REQUIRED TASKS:
[a] Set down, word for word, the part of the page on shooting to control wallabies and possums that opens with the words containing "Shooting to Control" and closes with "your farm productivity.".
[b] Answer these questions from the page on shooting to control wallabies and possums:
(i) Which two methods does the page say can be combined with shooting in an integrated approach?
(ii) According to shooting trials, how soon can the animals be back out again?
(iii) What simple option does the page give if it is hard to vary your route?
[c] List every control method that the page on shooting to control wallabies and possums names in its opening paragraph.

DOCUMENT TEXT:
···

Shooting to Control Wallabies and Possums

​​​​Effective shooting can be a very efficient control method for managing wildlife browsing animals in Tasmania. Combined with fencing and trapping, this integrated approach can increase your farm productivity. 

If shooting as a control tool is your primary choice, then it makes sense to set your farm up for shooting. This might involve ensuring vehicle access to all areas, making adjustments to wallaby-proof fencing designs like adding wings or doors in the fence to reduce the incidence of fence breaches as well as facilitating wallabies to be held inside the fence on set nights to increase shooting efficacy. Shooting against a barrier such as a fence will improve results markedly with little additional effort.​


Even if you can’t get hunters onto your property to help with shooting effort, if you are just spotlighting, varying the way you shoot can be the difference between an effective shooting strategy and an ineffective one. Here are some ideas to try to improve your shooting strategy:​

  1. Vary your route each time you go shooting. Don’t become predictable. If you normally just do a single lap around your property, every now and then do a second lap. Shooting trials have shown that it can take as little as 40 minutes before the animals are back out again.​ One simple option, if it is hard to vary your route, is to drive it in different directions.

···

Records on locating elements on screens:
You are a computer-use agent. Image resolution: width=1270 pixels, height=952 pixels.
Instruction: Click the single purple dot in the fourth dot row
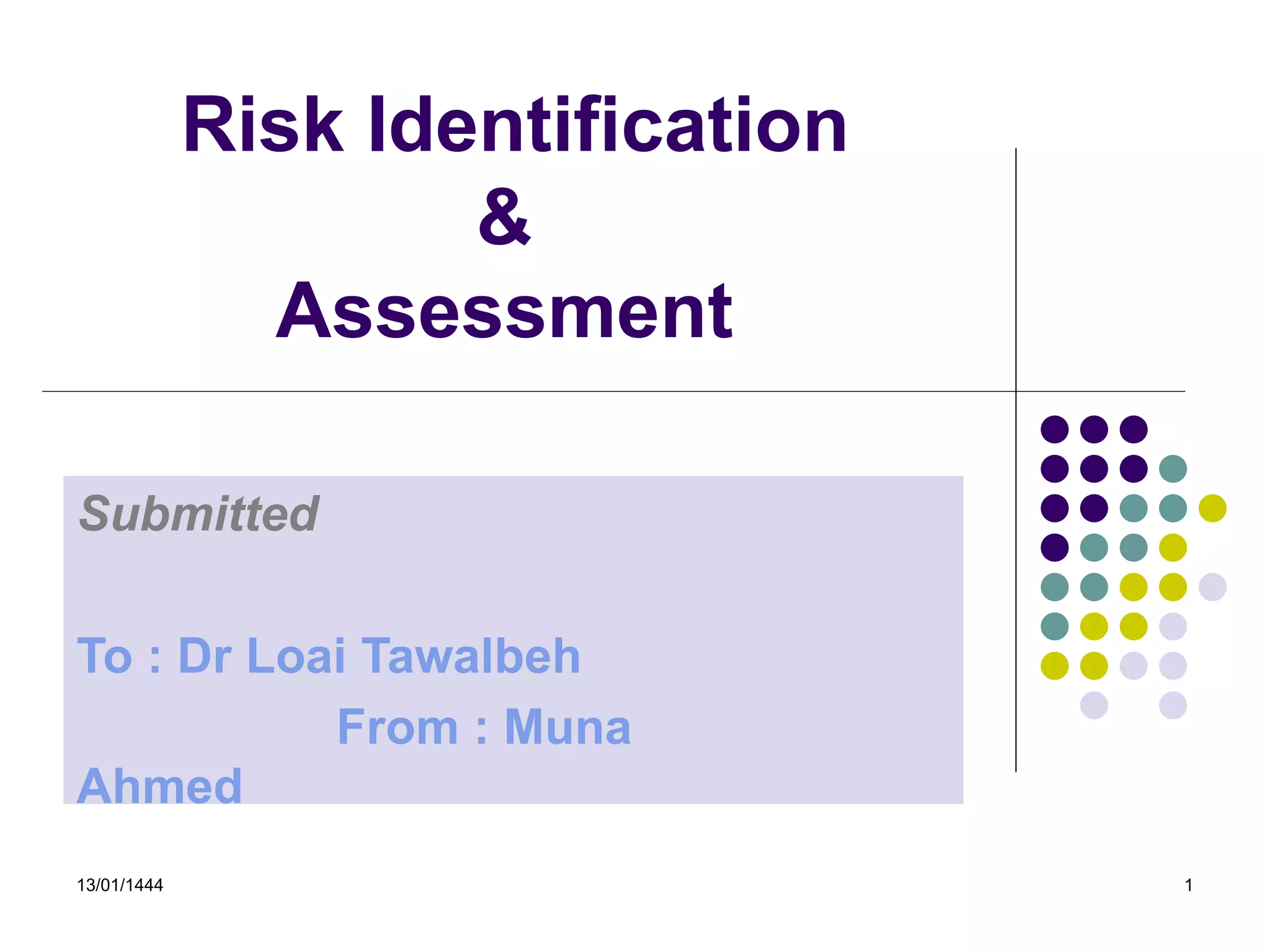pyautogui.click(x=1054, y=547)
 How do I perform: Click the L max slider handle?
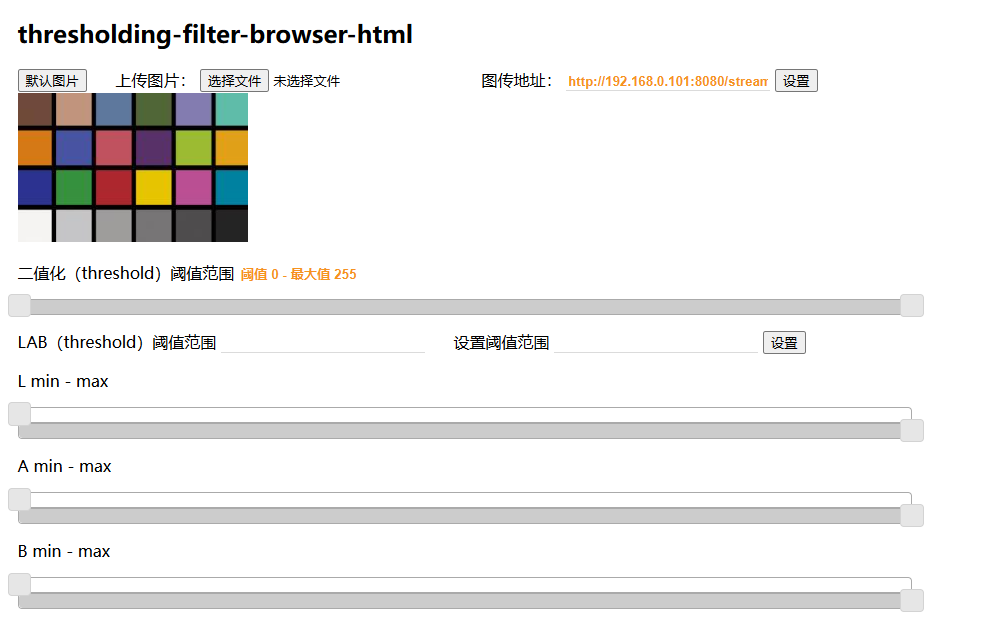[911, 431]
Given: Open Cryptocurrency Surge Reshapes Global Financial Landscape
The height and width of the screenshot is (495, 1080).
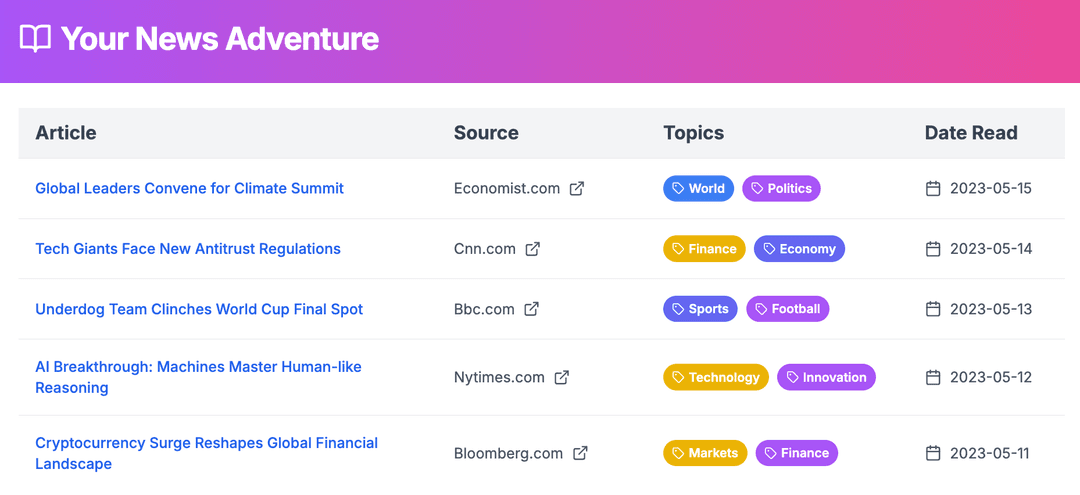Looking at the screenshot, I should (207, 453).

···

LIST OF SOLUTIONS:
[a]
Shooting to Control Wallabies and Possums

​​​​Effective shooting can be a very efficient control method for managing wildlife browsing animals in Tasmania. Combined with fencing and trapping, this integrated approach can increase your farm productivity.

[b]
(i) Fencing and trapping.
(ii) In as little as 40 minutes.
(iii) Drive the route in different directions.

[c] Shooting, fencing, trapping